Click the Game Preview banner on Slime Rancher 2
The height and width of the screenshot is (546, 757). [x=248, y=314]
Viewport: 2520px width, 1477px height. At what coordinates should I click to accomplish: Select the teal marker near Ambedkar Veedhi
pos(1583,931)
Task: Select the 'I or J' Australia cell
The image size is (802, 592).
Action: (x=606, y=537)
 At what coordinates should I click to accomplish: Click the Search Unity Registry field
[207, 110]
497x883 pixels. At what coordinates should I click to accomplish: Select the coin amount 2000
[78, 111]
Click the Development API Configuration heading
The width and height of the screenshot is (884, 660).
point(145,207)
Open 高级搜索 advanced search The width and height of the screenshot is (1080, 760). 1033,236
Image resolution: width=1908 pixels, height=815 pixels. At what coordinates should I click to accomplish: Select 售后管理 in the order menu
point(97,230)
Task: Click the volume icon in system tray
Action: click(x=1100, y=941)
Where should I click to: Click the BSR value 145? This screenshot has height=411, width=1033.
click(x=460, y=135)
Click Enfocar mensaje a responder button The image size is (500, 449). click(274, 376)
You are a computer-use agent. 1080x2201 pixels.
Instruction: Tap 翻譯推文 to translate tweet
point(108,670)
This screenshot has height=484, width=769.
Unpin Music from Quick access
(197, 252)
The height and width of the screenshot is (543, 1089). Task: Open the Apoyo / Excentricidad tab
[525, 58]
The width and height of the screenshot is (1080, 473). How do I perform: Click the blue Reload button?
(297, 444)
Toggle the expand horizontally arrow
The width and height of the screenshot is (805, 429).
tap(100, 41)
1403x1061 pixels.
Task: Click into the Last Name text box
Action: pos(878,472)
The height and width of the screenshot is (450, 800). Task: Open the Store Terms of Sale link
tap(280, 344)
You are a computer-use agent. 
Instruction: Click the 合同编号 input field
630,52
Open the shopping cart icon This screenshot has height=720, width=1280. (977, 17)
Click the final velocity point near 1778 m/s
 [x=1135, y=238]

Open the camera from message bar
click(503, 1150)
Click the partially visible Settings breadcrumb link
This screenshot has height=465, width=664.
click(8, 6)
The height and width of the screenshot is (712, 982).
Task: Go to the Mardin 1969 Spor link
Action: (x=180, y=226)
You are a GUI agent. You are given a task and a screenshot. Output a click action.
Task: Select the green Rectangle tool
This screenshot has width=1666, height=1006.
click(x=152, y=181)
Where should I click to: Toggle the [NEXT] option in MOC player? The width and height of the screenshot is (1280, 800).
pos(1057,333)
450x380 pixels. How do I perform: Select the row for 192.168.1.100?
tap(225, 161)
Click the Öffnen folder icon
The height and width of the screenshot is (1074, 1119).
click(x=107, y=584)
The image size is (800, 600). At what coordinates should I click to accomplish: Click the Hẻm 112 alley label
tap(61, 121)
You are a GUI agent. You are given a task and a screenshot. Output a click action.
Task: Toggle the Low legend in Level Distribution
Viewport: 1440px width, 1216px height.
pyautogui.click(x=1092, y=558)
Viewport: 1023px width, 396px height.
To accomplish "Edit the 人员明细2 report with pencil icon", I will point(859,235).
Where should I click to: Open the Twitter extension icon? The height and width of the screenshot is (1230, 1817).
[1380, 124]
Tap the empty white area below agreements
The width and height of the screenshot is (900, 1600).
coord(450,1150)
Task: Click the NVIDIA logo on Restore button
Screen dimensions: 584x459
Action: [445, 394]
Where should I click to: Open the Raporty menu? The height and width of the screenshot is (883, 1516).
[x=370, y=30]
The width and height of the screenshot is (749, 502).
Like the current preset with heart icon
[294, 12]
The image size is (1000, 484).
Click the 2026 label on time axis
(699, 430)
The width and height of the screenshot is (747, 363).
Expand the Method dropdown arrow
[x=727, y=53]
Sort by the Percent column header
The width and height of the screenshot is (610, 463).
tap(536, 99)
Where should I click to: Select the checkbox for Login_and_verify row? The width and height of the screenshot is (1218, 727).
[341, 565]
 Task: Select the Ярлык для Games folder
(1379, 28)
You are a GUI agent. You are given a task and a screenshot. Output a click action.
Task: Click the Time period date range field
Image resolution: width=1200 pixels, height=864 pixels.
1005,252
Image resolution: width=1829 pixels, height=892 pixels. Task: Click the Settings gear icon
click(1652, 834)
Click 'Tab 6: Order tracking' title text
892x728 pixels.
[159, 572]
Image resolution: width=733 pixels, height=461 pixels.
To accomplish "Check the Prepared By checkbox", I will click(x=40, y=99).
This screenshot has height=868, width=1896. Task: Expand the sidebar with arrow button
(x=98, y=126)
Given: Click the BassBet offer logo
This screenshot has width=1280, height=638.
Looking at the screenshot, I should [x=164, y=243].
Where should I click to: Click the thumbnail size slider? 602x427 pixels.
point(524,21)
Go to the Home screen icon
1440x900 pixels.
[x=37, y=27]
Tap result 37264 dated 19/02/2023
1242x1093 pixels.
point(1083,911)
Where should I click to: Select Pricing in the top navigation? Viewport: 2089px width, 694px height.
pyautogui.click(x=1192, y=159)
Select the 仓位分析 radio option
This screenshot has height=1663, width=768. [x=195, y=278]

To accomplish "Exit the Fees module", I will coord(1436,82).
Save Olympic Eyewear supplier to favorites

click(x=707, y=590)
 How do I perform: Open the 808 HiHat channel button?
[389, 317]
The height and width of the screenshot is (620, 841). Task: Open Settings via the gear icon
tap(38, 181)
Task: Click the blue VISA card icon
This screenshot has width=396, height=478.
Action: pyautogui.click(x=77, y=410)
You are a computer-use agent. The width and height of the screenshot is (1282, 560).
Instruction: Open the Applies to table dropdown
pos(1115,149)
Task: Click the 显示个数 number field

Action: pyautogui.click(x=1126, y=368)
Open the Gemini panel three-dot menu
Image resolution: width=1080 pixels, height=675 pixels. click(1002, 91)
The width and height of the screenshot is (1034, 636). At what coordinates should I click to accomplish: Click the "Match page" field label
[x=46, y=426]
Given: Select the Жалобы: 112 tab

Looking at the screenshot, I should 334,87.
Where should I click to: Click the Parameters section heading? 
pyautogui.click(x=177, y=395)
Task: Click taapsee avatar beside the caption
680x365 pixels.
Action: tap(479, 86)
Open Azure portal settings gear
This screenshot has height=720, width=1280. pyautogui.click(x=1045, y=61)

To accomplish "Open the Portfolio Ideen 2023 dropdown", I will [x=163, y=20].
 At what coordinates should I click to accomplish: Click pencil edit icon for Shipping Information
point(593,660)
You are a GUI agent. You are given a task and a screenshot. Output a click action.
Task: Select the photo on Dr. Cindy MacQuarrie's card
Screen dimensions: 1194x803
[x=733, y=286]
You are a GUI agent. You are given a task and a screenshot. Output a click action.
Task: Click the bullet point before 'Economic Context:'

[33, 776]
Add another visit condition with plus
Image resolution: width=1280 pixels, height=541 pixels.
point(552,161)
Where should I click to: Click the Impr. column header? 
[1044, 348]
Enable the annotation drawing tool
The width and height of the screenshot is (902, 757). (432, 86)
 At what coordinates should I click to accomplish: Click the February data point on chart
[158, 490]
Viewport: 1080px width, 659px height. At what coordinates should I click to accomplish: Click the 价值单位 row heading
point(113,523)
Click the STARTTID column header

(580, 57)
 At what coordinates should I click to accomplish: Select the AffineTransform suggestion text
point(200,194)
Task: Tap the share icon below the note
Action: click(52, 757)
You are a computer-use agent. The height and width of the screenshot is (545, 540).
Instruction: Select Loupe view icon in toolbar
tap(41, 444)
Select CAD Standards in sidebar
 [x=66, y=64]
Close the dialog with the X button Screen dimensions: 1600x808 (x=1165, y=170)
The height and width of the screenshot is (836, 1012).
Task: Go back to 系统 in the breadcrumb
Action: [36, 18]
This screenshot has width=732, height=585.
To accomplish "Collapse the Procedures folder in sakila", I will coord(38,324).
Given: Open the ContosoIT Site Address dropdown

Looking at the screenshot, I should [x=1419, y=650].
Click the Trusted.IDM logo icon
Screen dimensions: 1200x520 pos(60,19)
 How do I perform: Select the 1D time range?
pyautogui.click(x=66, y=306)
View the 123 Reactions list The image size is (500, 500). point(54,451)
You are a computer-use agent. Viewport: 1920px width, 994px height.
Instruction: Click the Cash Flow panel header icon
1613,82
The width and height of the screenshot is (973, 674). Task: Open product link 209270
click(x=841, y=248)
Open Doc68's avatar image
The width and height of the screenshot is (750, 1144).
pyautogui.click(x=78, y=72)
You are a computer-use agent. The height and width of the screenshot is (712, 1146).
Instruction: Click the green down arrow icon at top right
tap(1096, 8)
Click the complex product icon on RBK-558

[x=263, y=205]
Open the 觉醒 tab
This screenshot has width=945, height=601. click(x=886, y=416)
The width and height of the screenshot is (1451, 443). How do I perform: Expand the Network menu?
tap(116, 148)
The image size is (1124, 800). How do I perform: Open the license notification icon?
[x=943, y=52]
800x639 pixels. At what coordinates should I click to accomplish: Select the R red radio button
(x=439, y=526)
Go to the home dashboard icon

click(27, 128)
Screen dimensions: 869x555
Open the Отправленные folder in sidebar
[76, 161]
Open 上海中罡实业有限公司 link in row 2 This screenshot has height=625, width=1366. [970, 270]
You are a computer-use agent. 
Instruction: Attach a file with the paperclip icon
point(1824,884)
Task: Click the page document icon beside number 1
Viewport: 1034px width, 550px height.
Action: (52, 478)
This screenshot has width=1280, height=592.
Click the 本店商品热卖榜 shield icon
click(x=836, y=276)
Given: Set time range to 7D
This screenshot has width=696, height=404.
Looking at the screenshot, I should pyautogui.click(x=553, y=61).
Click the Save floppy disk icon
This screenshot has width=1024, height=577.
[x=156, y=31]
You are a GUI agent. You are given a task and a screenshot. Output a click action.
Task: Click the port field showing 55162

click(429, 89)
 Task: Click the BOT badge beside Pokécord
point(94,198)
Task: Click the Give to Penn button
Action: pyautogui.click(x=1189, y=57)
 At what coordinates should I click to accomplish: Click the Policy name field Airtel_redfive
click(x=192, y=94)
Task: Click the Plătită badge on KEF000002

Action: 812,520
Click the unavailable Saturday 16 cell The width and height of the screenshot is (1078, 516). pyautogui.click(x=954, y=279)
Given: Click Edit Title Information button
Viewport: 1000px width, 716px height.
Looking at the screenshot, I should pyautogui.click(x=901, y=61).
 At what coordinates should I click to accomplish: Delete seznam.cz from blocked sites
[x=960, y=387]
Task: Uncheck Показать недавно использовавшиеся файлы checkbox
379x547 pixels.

************

→ Aim of the task: Your answer must be an exact transcription of the lines from the one containing "Open 上海中罡实业有限公司 link" through the last line of the records above, and nothing else.

→ Answer box:
Open 上海中罡实业有限公司 link in row 2 This screenshot has height=625, width=1366. [970, 270]
You are a computer-use agent. 
Instruction: Attach a file with the paperclip icon
point(1824,884)
Task: Click the page document icon beside number 1
Viewport: 1034px width, 550px height.
Action: (52, 478)
This screenshot has width=1280, height=592.
Click the 本店商品热卖榜 shield icon
click(x=836, y=276)
Given: Set time range to 7D
This screenshot has width=696, height=404.
Looking at the screenshot, I should pyautogui.click(x=553, y=61).
Click the Save floppy disk icon
This screenshot has width=1024, height=577.
[x=156, y=31]
You are a GUI agent. You are given a task and a screenshot. Output a click action.
Task: Click the port field showing 55162

click(429, 89)
 Task: Click the BOT badge beside Pokécord
point(94,198)
Task: Click the Give to Penn button
Action: pyautogui.click(x=1189, y=57)
 At what coordinates should I click to accomplish: Click the Policy name field Airtel_redfive
click(x=192, y=94)
Task: Click the Plătită badge on KEF000002

Action: 812,520
Click the unavailable Saturday 16 cell The width and height of the screenshot is (1078, 516). pyautogui.click(x=954, y=279)
Given: Click Edit Title Information button
Viewport: 1000px width, 716px height.
Looking at the screenshot, I should pyautogui.click(x=901, y=61).
 At what coordinates should I click to accomplish: Delete seznam.cz from blocked sites
[x=960, y=387]
Task: Uncheck Показать недавно использовавшиеся файлы checkbox
379x547 pixels.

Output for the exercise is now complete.